It has been awhile since my last post as I have been busy with a number of board meetings. It is so hard to find time. Anyway, one thought I wanted to share with you is a discussion we had in one of the meetings about the balance between closing large deals and adding new features.
More often than not, you will hear a sales person complain about their product and tell corporate that if they had these 5 features, they could sell more. Since sales people look for the path of least resistance, they typically go back to marketing and development to ask for the fixes and changes to close a new customer. Many times, management, in pursuit of meeting their numbers, will oblige and make the requisite changes to land a new customer. If you fast forward into the future and continue this behavior, you will end up with a company that has a number of customers but also a support nightmare-too many different versions of a product which makes it difficult to maintain and support from a development and customer service perspective. In addition, you end up constantly delaying the next release of your product as precious resources get sucked away. You also have lots of features that the market does not want. Finally, the profitability for each customer goes down significantly as you add new features just to close deals.
In the long run, having too many of the wrong customers can kill your business. The more experienced and disciplined team will not build a new feature for every customer but rather have a seasoned and proactive product management process for gathering data from the field and prioritizing feature requests based on market and customer need. In some cases, it may make sense to give a feature request higher priority as a number of prospects and customers have asked for it. In other cases, you will have to make a decision of whether or not to build a one-off feature to close a deal or lose it to a competitor. While every situation is unique, in general, you have to be extremely careful of going down the slippery slope of customized versions of your product for every customer as the one-off requests will suck up your resources. It is easier said than done, but the simple rule is don't add features if the market does not need it.

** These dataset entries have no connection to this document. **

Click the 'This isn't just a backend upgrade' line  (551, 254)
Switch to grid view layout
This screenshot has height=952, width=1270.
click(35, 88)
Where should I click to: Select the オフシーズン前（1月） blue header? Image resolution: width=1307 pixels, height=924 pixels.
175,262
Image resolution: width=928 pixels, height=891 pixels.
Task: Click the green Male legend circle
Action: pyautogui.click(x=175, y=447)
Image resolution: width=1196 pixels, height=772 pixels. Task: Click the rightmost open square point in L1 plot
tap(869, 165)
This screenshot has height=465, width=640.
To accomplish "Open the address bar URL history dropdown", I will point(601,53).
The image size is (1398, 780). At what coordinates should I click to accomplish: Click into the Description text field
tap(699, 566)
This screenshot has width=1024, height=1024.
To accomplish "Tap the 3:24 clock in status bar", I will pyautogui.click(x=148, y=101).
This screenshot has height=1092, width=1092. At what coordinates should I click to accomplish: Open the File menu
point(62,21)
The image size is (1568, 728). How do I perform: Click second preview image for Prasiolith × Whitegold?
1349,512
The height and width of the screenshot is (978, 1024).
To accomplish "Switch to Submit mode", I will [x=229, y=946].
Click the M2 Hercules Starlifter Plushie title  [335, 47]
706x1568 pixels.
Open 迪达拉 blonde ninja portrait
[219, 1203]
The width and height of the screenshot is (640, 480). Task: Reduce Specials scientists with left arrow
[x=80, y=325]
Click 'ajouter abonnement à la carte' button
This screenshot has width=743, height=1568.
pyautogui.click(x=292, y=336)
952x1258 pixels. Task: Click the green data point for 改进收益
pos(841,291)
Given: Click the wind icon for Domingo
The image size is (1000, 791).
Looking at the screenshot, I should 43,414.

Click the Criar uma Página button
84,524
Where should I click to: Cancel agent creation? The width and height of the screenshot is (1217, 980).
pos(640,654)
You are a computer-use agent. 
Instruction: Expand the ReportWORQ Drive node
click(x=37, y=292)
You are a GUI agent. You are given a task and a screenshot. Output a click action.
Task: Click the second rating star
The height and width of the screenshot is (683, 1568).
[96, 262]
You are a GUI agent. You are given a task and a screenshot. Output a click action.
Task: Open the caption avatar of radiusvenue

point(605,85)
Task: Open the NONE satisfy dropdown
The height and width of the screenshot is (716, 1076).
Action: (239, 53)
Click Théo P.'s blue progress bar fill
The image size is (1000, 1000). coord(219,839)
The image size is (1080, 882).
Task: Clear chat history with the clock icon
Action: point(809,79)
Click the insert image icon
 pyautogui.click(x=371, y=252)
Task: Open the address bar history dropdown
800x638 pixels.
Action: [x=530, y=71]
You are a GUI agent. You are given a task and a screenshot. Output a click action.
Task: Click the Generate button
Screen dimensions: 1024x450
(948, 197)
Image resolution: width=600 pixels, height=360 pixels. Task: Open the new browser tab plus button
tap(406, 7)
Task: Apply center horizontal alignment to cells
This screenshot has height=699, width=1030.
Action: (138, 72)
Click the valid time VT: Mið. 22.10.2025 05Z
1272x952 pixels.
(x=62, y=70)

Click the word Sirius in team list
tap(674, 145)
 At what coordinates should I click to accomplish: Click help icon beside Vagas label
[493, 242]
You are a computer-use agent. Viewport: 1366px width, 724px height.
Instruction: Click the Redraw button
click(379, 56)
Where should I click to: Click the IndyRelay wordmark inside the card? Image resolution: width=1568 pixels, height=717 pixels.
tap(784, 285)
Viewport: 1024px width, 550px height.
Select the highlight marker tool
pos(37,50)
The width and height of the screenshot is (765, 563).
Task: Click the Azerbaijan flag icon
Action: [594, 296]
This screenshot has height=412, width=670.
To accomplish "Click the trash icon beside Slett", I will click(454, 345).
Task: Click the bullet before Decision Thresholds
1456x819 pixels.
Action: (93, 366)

In the end, I never like my portfolio companies to end up in feature/function wars. That is a losing proposition. Rather it is important to take a step back sometimes to see if you can change the playing field on your competition by positioning yourself differently. This includes understanding the customer and market, pitching a longer term vision and product roadmap that maps to the customer and market needs beyond today's purchase, and then making them feel that tactically you have enough of what it takes to solve their problem in the short term. If done right, you can help the customer understand why one missing feature today may not be so critical since your company is the only one that can meet their needs in the longer term.